Can you reproduce the entries from the line with "Where should I click to: Click the Video" to the line with "Action: [x=42, y=20]", swapping "screenshot" for "screen capture" and leaving everything else unchanged?
────────────────────
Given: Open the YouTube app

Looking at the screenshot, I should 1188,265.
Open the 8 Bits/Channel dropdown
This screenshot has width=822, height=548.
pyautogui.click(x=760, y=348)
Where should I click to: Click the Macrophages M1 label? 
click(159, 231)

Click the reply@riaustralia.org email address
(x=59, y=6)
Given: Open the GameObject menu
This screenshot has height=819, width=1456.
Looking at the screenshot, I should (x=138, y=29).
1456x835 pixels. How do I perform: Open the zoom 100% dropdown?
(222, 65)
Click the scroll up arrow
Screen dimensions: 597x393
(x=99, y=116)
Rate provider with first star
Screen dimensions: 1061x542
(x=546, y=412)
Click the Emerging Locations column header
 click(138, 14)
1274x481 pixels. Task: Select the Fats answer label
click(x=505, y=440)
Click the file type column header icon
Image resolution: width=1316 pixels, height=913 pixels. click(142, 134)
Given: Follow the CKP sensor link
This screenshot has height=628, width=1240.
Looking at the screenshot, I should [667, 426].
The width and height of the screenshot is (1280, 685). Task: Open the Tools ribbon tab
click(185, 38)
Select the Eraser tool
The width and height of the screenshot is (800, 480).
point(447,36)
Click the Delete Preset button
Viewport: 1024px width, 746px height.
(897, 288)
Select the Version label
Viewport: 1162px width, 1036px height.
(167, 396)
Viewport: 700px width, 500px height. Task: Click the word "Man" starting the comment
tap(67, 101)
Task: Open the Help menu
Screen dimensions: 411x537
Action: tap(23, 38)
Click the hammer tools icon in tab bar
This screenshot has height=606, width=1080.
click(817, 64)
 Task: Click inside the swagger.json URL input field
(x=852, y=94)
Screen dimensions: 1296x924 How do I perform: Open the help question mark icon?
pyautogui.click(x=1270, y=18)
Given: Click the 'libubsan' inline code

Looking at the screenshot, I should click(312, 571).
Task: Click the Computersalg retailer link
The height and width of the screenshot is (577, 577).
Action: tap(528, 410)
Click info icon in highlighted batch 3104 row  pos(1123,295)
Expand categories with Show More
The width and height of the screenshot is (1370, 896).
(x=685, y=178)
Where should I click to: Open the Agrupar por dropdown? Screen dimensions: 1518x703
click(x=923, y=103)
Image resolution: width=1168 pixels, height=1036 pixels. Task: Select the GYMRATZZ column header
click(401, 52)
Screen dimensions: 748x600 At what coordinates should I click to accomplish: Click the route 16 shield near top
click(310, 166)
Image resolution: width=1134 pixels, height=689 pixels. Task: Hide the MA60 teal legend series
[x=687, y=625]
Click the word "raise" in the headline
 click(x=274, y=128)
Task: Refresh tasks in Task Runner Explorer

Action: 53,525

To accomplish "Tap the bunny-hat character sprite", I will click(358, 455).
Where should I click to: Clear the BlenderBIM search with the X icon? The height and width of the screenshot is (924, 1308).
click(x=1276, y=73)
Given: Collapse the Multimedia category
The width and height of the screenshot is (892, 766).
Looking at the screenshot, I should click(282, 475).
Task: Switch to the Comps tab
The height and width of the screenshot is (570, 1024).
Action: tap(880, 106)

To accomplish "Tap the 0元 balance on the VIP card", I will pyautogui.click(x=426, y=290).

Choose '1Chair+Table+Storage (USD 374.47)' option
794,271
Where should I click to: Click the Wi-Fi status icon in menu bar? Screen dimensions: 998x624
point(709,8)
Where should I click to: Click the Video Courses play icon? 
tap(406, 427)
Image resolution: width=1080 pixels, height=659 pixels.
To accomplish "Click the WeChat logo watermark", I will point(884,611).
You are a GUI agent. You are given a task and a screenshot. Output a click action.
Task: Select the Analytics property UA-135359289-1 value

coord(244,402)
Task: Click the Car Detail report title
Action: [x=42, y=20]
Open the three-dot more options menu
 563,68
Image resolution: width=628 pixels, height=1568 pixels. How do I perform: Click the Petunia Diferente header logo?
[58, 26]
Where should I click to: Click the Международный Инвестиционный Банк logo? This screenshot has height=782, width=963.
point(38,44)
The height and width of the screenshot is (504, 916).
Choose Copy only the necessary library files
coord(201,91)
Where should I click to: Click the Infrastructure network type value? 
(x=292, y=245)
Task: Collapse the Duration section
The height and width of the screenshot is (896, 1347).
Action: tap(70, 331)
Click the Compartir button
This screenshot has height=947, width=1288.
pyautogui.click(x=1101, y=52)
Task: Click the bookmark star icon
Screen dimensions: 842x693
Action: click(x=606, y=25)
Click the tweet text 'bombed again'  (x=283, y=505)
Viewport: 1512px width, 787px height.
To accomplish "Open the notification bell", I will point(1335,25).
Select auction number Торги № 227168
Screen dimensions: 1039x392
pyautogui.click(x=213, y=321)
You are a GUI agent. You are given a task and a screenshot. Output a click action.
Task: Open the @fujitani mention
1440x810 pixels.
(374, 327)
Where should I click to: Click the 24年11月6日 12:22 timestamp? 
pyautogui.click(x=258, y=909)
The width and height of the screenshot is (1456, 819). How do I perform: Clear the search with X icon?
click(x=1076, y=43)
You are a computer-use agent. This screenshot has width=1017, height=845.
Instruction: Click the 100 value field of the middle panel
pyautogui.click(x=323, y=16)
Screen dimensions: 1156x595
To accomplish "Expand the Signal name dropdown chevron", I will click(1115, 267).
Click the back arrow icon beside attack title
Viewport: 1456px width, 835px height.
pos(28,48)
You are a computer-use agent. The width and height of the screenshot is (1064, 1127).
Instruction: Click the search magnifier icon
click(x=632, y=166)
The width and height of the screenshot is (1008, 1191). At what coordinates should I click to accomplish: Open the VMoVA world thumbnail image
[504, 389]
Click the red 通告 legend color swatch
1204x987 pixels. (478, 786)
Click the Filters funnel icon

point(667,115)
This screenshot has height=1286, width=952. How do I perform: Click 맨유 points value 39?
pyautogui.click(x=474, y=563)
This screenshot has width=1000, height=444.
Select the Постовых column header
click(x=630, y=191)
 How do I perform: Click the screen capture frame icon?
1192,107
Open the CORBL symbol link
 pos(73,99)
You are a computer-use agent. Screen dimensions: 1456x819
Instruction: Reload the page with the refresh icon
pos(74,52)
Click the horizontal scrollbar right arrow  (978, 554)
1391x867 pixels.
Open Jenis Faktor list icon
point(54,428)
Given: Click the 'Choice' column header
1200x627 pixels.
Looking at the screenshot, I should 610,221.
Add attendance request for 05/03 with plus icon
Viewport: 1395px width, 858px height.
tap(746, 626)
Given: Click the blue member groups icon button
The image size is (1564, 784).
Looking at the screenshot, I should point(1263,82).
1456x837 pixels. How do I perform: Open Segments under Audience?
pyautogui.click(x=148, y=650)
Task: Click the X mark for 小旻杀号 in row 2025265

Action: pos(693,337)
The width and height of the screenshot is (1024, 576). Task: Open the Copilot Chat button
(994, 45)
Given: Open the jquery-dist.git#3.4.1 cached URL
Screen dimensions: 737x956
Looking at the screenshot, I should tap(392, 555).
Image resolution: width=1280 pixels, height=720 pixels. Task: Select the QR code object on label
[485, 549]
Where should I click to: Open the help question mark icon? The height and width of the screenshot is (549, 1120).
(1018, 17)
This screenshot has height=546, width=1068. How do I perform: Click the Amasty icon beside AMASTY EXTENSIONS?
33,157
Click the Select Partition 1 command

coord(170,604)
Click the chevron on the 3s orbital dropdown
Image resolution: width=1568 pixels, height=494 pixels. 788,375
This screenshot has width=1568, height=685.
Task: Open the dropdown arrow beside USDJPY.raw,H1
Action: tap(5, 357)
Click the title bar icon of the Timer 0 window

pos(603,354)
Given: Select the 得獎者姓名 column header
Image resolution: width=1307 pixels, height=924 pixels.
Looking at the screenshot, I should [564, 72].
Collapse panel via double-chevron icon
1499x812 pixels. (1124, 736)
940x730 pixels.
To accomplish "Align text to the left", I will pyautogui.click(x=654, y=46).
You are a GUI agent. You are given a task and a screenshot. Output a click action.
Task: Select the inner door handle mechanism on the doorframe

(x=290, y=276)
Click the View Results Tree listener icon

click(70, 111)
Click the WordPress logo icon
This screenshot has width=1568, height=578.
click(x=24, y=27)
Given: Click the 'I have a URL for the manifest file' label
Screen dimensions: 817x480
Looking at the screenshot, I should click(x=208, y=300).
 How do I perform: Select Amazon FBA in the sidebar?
────────────────────
- **CORRECT RESPONSE**
Where should I click to: Click the Video Courses play icon? 
tap(406, 427)
Image resolution: width=1080 pixels, height=659 pixels.
To accomplish "Click the WeChat logo watermark", I will point(884,611).
You are a GUI agent. You are given a task and a screen capture. Output a click action.
Task: Select the Analytics property UA-135359289-1 value

coord(244,402)
Task: Click the Car Detail report title
Action: [x=42, y=20]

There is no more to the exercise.